# GIVEN TEXT:
··········
What is a media company?
Think of a cross between True Lies and Wagle Ki Duniya and you have The Family Man. Raj and D K’s story of the everyday life of intelligence officer Srikant Tiwari is superbly written, cast and produced. It recently finished a successful second season on Amazon Prime Video — a tiny part of the $386-billion shopping giant Amazon. At ~999 a month, the Prime service offers free shipping for things bought on the site; it also throws in Prime Music and Video. That is how I watched The Family Man, Paatal Lok and other critically acclaimed shows on Amazon Prime Video.
Then there is Youtube, the world’s audition theatre and largest OTT. It is part of the $183-billion Alphabet Group that owns Google. The $86-billion Facebook, on the other hand, has a complete hold over our social and (increasingly) work lives. Globally, over 2.8 billion people use its flagship brand Facebook to read, watch video, do business or connect with family and friends. More than 2 billion people across the world are on its brand Whatsapp, sharing pictures, short videos or simply chatting. Another billion are on its other brand — Instagram.
What then are Amazon, Google or Facebook? Are they tech firms, media giants, aggregators or e-commerce players? Technology, media, telecom are merging to form a kaleidoscopic ecosystem. A bit like the shape-shifting Boggarts in J K Rowling’s Harry Potter, it takes on the shape of whatever you want to do. You could read the news, find out how to make avial, watch a film, listen to music, laugh at a funny video, share a meme, a joke, hang out with friends or family or have a meeting or a discussion.
··········
# EXCERPTED RECORDS:
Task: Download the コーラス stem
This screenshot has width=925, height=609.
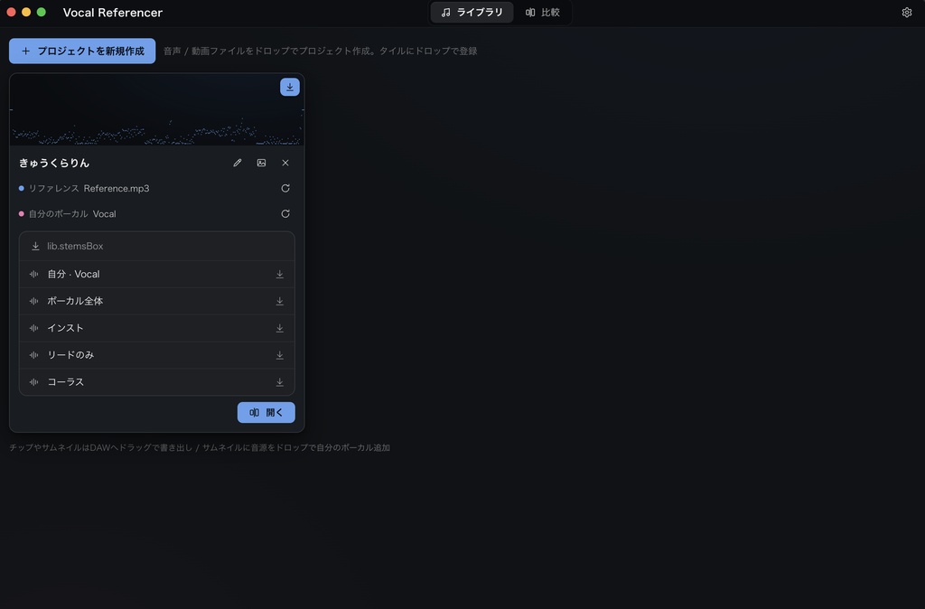Action: (280, 382)
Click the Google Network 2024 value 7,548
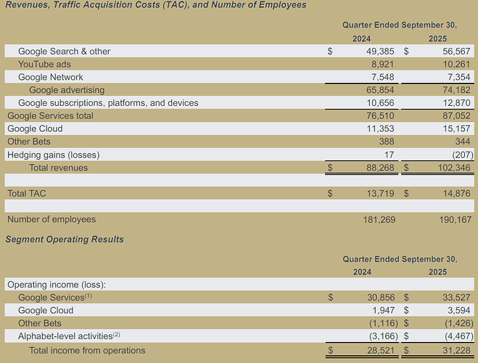 pos(382,77)
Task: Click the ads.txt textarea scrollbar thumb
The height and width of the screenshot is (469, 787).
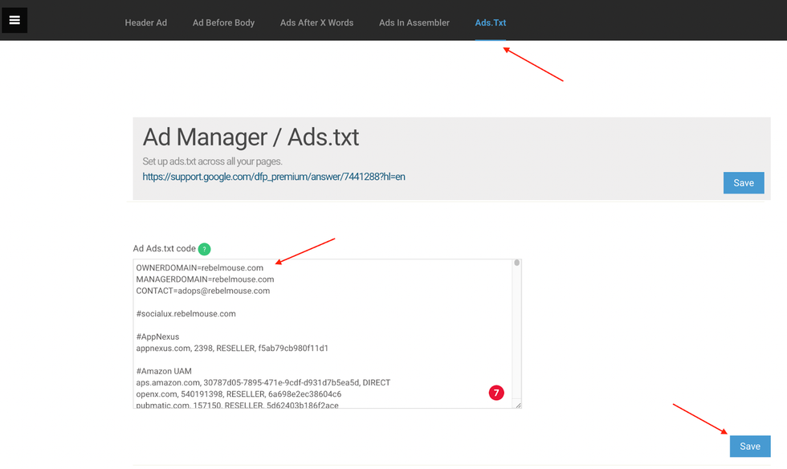Action: pos(517,263)
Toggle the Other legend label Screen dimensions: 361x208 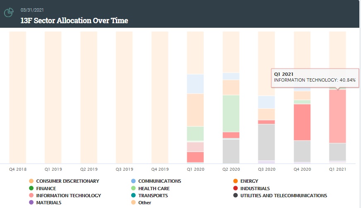144,203
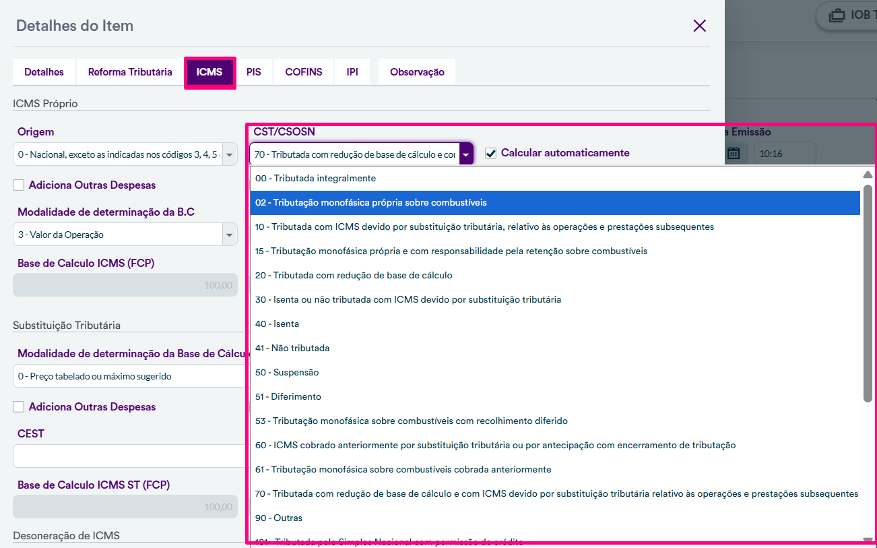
··········
# TASKS TO COMPLETE:
1. Name each brand that the media company article says belongs to Facebook, with the number of users it gives for that brand.
2. Return the media company article from "What then are" up to and including "or a discussion.", copied word for word.
3. Write the next part of the article on what a media company is, continuing after its last sentence.

# EXPECTED RESULTS:
1.
Facebook: over 2.8 billion people globally
Whatsapp: more than 2 billion people
Instagram: another billion

2.
What then are Amazon, Google or Facebook? Are they tech firms, media giants, aggregators or e-commerce players? Technology, media, telecom are merging to form a kaleidoscopic ecosystem. A bit like the shape-shifting Boggarts in J K Rowling’s Harry Potter, it takes on the shape of whatever you want to do. You could read the news, find out how to make avial, watch a film, listen to music, laugh at a funny video, share a meme, a joke, hang out with friends or family or have a meeting or a discussion.

3.
For decades, we read and heard about convergence — here it is upon us. The ubiquity of the internet, the spread of high quality bandwidth and devices finally allow it. The pandemic simply deepened the confluence of our lives and the internet.
In this new world, what is a media company? The answer has nothing to do with technology, content or lineage.
Many of the movers and shakers have large, profitable, linear businesses. Disney controls three large OTTS (Disney+ Hotstar, Disney+ and Hulu), one of the world’s biggest film studios and a pay TV business. At 2 billion users and $20 billion in revenues, Google’s Youtube is the biggest competitor for Netflix (210 million users and $25 billion in revenue). The world’s largest online retailer, Amazon, has a Prime Video service only to get people in for shopping. “When we win a Golden Globe, it helps us sell more shoes,” said Amazon founder Jeff Bezos at a technology conference in 2016. In India, Flipkart and Zomato got into video in 2019 to increase the amount of time people spend on their online retail and food aggregation businesses, respectively. Media companies are becoming retailers and technology specialists while the latter are getting into media to keep audiences with them.
This search for audiences across geographies, technologies, languages, tastes, formats and devices defines a media company now. And it is altering the dynamics of the media business in subtle and not-so-subtle ways.
For example, though there is a deluge of numbers and a lot of talk of transparency, metrics, it would seem, have become less important in the on-demand ecosystem. Some of the biggest successes in this world, say, Netflix or Spotify, rarely share anything beyond the basic numbers. Is it because they are not dependent on advertising? Netflix, for instance, gets all its revenues from subscription. But Spotify and Amazon Prime Video have a mix of pay and advertising. Google and Youtube are largely ad-driven. But not all their numbers are public. There is no third-party listing of top 10 OTTS or top 10 news sites which does not have dozens of caveats. Funnily enough, it is the old style formats — TV, print — which have better metrics.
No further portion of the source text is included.